Part of the motivation is as my writing style and sensibilities have matured, I’ve been concerned that too much fantasy can be a distraction.
Along those lines, I’ve increasingly become impressed with how ordinary things are underappreciated. I want my art to respect the ordinary more.
However, occasionally I’ve considered ratcheting up the dreaminess. Every now and then I’ll watch some dreamlike bit of a movie or show and it will captivate me. That kind of story telling resonates with me, yet it is usually a tease.
I would love to continue refining the art of satisfying wonder. Wonder in most media dissipates when the audience gets too close. But that doesn’t have to always be the case. It can be satisfying, it is just hard to do, and is a problem domain I’ve never seen others formalize.
I’m not saying I’ve explored that domain more than others, but my attempts to formalize it are the only recorded documents I have on the subject.
I think part of the issue is separating fantasy and dreams.

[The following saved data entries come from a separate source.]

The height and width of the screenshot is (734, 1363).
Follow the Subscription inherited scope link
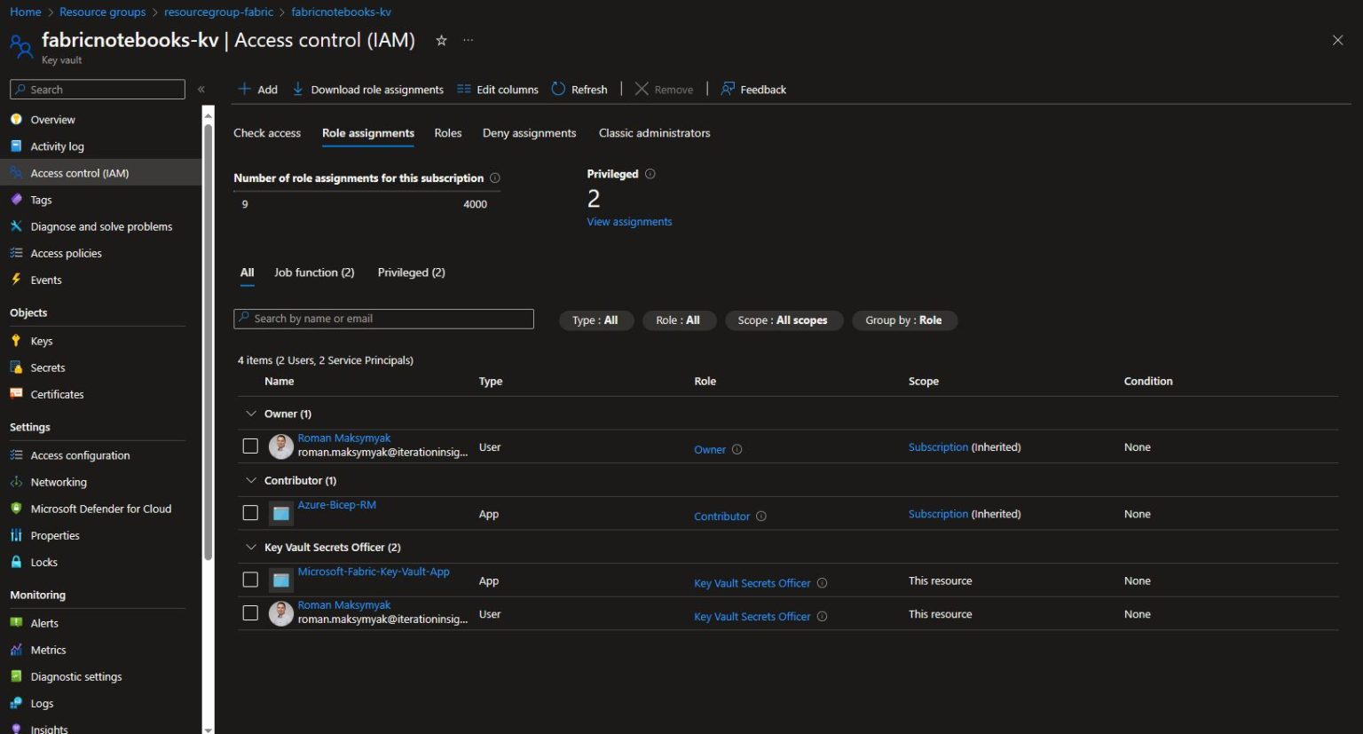coord(938,446)
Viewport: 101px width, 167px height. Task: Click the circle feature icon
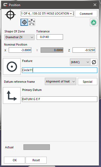click(x=12, y=67)
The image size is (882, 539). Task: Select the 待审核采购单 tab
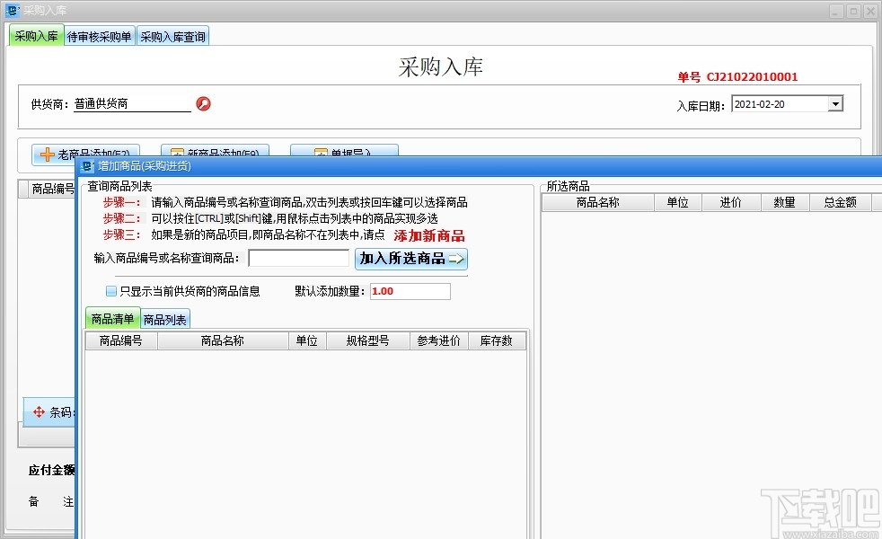coord(99,36)

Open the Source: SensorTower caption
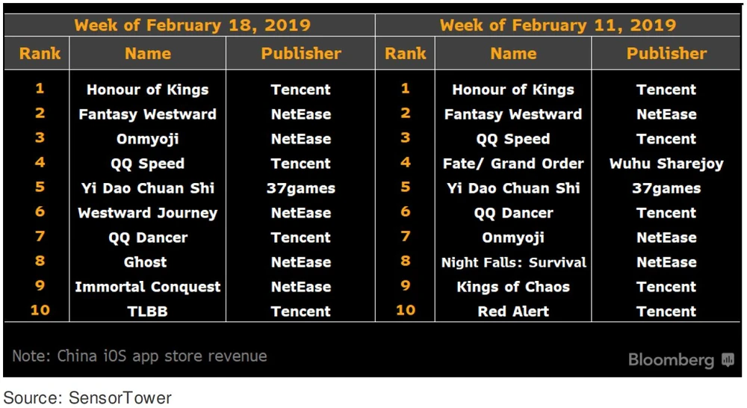[x=88, y=398]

I still gravitate toward fantasy, but have been weened a little from it. Part of the cause is I’m increasingly reacting to this age’s over-reliance on fantastic spectacles. Mainstream fantasy has become cheapened. There’s no subtlety. Everything is SUPER!!!
What I really like is surrealism. That can be ordinary—a composition of ordinary elements in an unnatural configuration.
The other thing I’ve never liked is when the dream or fantasy is an illusion. That always leaves me dissatisfied. When I’m watching a fantasy movie, I want the fantasy to be real.
I guess technically Alice in Wonderland does this, but the reality parts are such thin bookends that the context of an outer reality practically feels non-consequential to me.
I can think of several other cases like this: The movie version of the Princess Bride comes to mind. When I think about that movie, I tend to forget it even has a narration plot thread. The book didn’t have that.
Regardless, I’d rather Marloth books not even have that hint.
I want Marloth books to have dream reality. They are in a dream, but the dream is real. Characters wake up from dreams, but they wake up in another dream.
Which is subtly but crucially different from storylines where characters wake up from a dream, and then discover they are still dreaming.
The whole tension with that and some of the other related storytelling approaches I’m trying to avoid, is it is draws attention to the question of what is a dream and what is real. Marloth stories aren’t about that. They don’t raise that question. They occasionally depict characters wrestling with that question, but the narrative itself puts little weight on it.
<aside> 💡 The real question the narrative asks is, “Who’s dream is it?”
</aside>
The first part of the first Marloth may look like the question of reality is important, but what I at least tried to do is gradually deconstruct that sentiment over the course of the story, so that by the end the audience has a sense of pattern where it doesn’t really matter which reality or dream they are in, the themes and issues are consistent. As the raven says, “Details change. Names change. But the underlying reality stays the same!”